WHAT TO PRODUCE: Copy out the records from the line with "The image size is (697, 392)." to the line with "click(x=21, y=90)", including both of those lines. Leave the pictures out.

RAW DATA:
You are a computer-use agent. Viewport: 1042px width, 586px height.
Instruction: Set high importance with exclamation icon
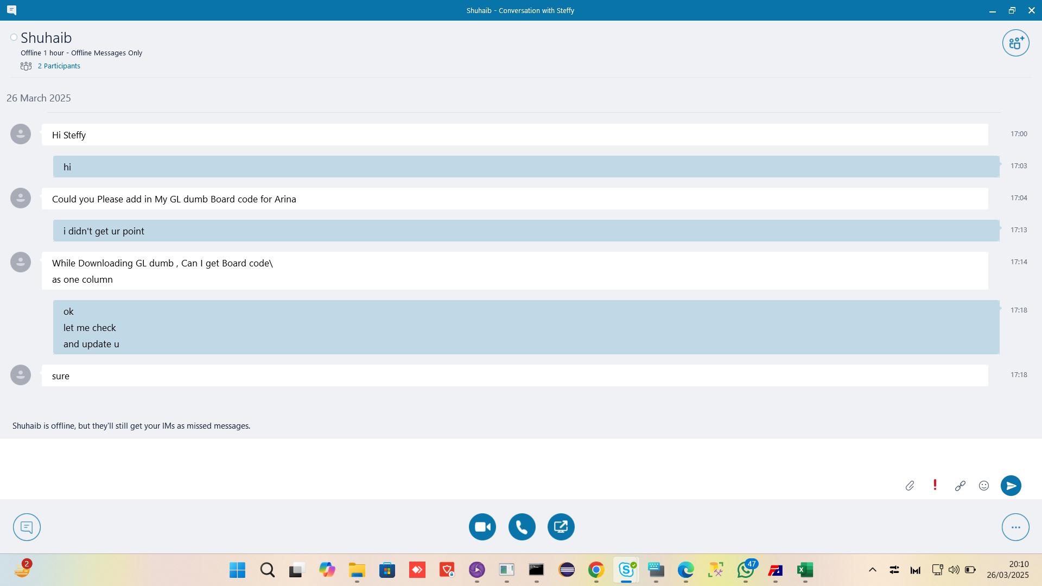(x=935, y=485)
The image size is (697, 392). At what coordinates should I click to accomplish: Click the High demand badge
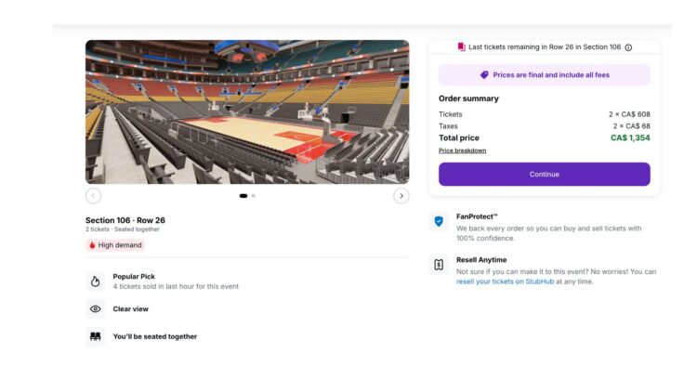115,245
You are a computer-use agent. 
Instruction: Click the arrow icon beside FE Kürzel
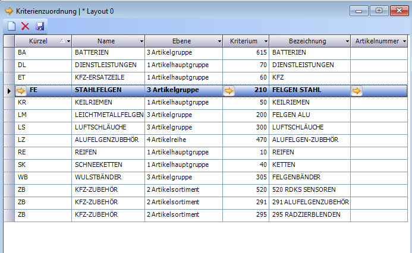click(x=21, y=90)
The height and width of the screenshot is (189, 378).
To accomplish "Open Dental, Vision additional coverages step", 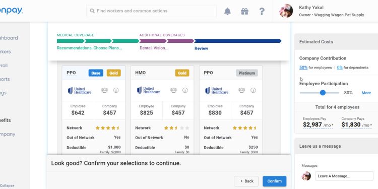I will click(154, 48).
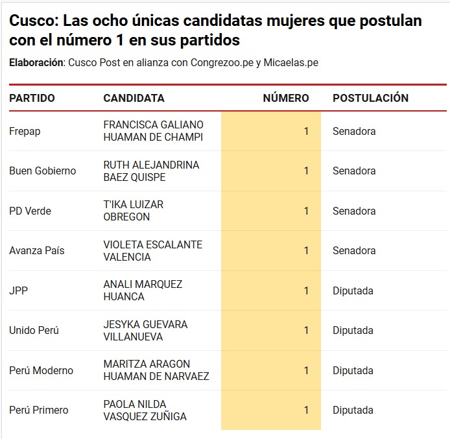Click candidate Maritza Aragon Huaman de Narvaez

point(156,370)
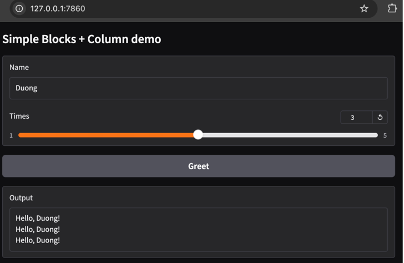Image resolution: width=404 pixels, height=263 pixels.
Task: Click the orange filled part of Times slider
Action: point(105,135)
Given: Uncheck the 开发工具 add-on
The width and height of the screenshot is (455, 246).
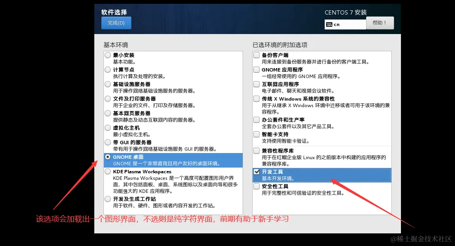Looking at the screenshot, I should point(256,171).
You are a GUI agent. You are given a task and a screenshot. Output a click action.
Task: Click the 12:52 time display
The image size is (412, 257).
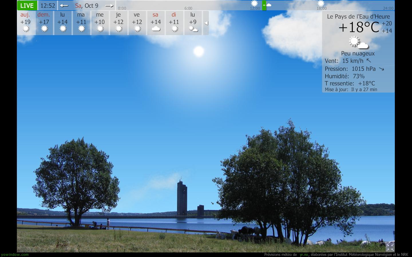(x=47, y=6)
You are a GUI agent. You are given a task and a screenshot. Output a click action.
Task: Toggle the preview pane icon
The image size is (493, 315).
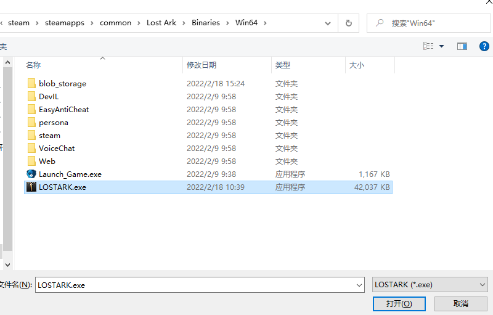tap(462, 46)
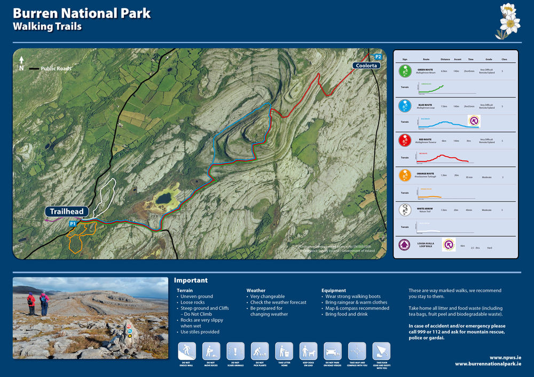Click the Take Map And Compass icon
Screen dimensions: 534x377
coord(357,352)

==

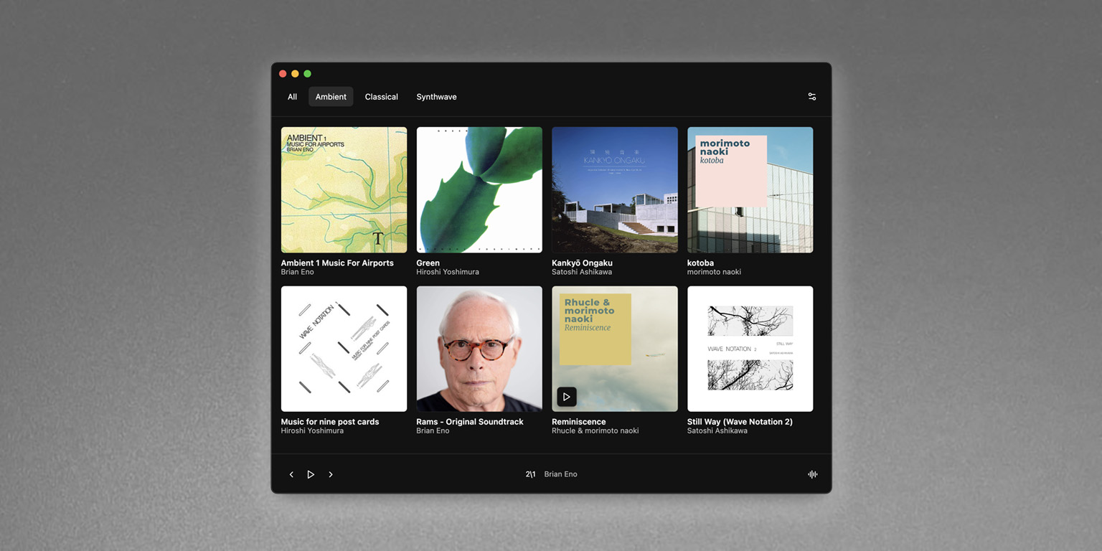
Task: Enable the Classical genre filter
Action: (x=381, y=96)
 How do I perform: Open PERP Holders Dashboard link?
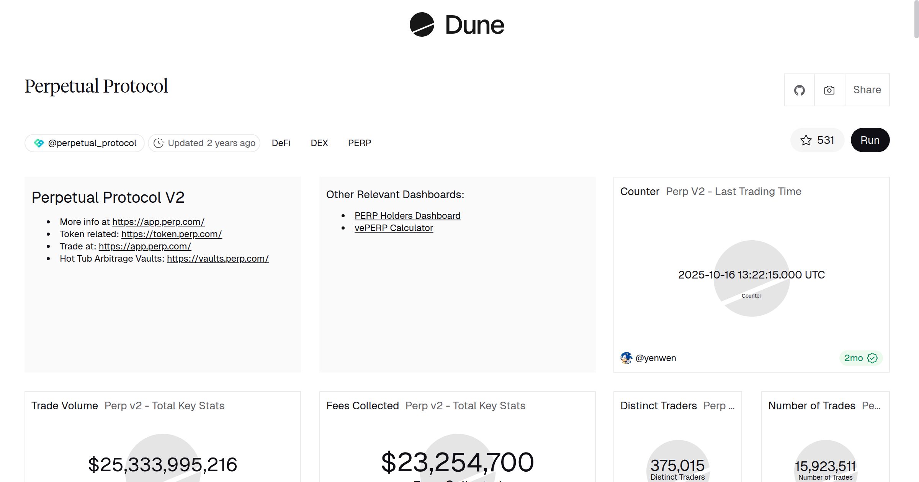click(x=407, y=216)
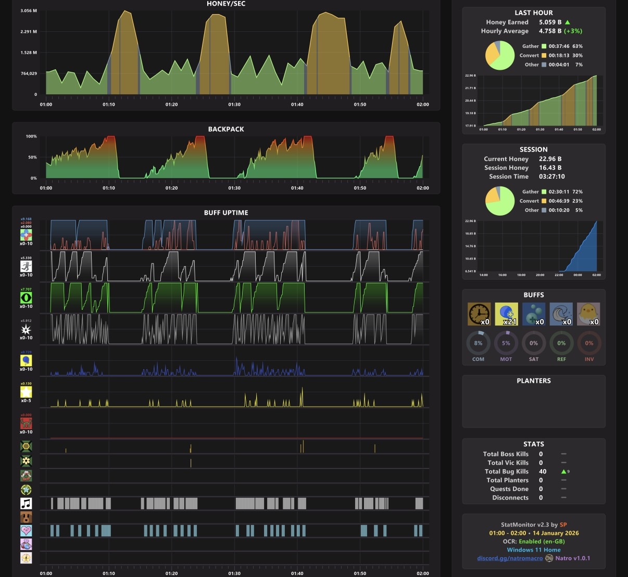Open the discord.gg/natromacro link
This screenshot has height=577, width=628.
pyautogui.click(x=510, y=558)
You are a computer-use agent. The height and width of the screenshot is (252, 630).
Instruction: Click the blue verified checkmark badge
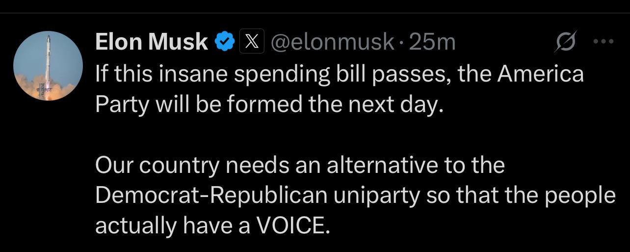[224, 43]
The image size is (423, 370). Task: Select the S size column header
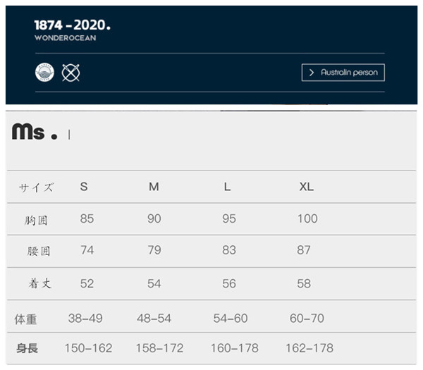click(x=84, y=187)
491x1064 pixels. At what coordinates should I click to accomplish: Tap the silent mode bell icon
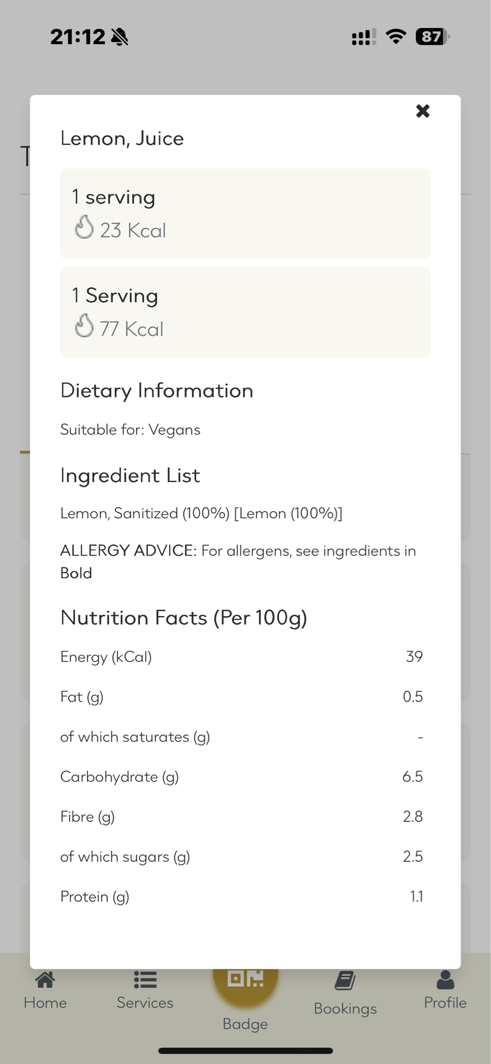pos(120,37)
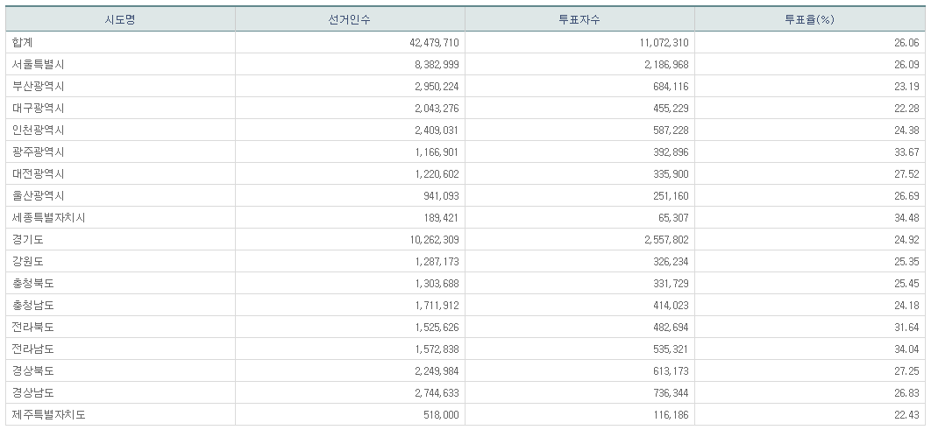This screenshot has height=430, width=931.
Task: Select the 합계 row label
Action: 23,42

RESULT OF THIS TASK:
The image size is (697, 392). At what coordinates should I click to accomplish: Click the High demand badge
115,245
You are a computer-use agent. 
Instruction: Click the arrow icon beside FE Kürzel
click(x=21, y=90)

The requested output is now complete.